• **Your instructions**: Reproduce every line of the material below without changing anything.

--- START Data entries ---

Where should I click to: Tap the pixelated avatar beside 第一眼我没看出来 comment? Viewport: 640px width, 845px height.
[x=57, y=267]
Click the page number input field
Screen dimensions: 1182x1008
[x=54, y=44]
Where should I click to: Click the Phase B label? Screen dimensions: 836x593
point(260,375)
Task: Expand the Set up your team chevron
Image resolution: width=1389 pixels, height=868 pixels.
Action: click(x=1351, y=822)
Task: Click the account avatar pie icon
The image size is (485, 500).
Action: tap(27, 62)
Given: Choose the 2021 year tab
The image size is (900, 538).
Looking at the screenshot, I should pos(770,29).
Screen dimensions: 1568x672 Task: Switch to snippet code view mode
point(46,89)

--- END Data entries ---

• **Task response**:
Where should I click to: Tap the pixelated avatar beside 第一眼我没看出来 comment? Viewport: 640px width, 845px height.
[x=57, y=267]
Click the page number input field
Screen dimensions: 1182x1008
[x=54, y=44]
Where should I click to: Click the Phase B label? Screen dimensions: 836x593
point(260,375)
Task: Expand the Set up your team chevron
Image resolution: width=1389 pixels, height=868 pixels.
Action: click(x=1351, y=822)
Task: Click the account avatar pie icon
The image size is (485, 500).
Action: tap(27, 62)
Given: Choose the 2021 year tab
The image size is (900, 538).
Looking at the screenshot, I should pos(770,29).
Screen dimensions: 1568x672 Task: Switch to snippet code view mode
point(46,89)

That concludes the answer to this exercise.